» **Records shown**:
----------

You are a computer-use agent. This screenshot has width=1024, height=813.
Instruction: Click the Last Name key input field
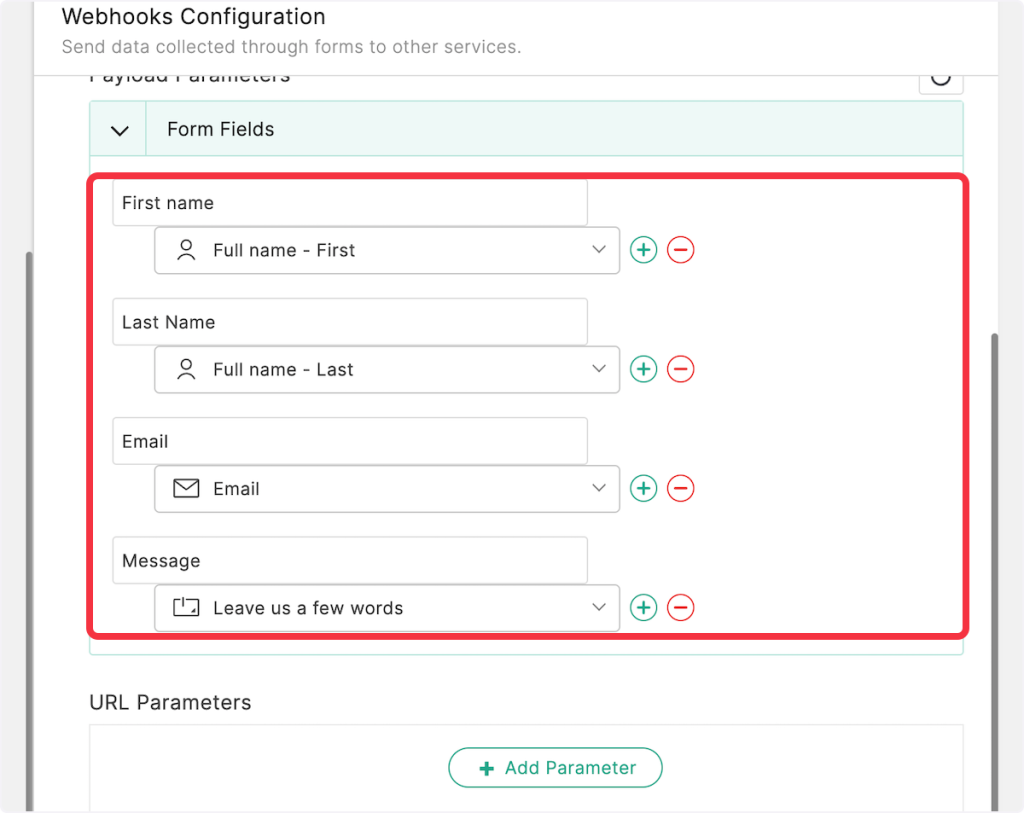(x=349, y=322)
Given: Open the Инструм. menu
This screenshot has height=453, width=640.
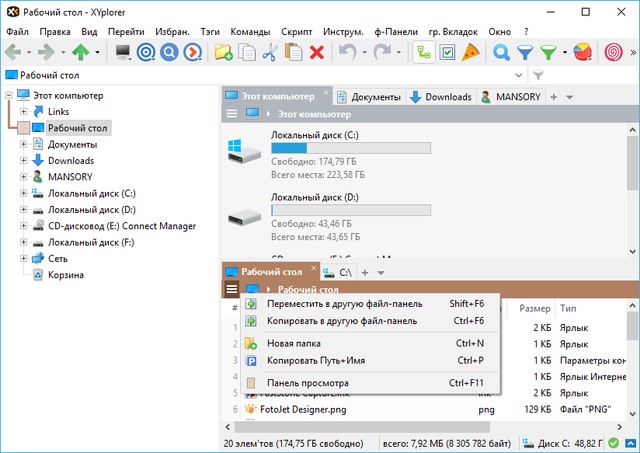Looking at the screenshot, I should pyautogui.click(x=354, y=32).
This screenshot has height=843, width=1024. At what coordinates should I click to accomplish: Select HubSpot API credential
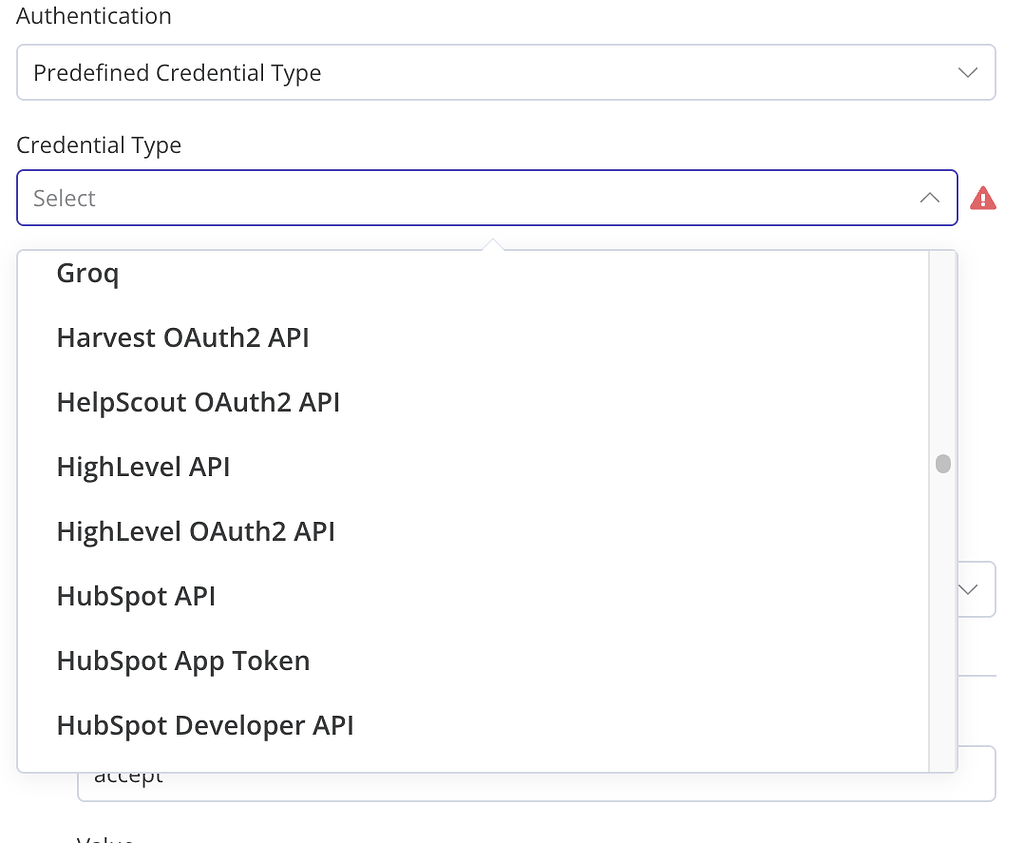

----------

» **Action item**: Dropping every picture, restate the material word for word.

» **Task response**:
You are a computer-use agent. This screenshot has width=1024, height=813.
Instruction: Click the Last Name key input field
(x=349, y=322)
Given: Open the Инструм. menu
This screenshot has height=453, width=640.
Looking at the screenshot, I should pyautogui.click(x=354, y=32).
This screenshot has height=843, width=1024. At what coordinates should I click to accomplish: Select HubSpot API credential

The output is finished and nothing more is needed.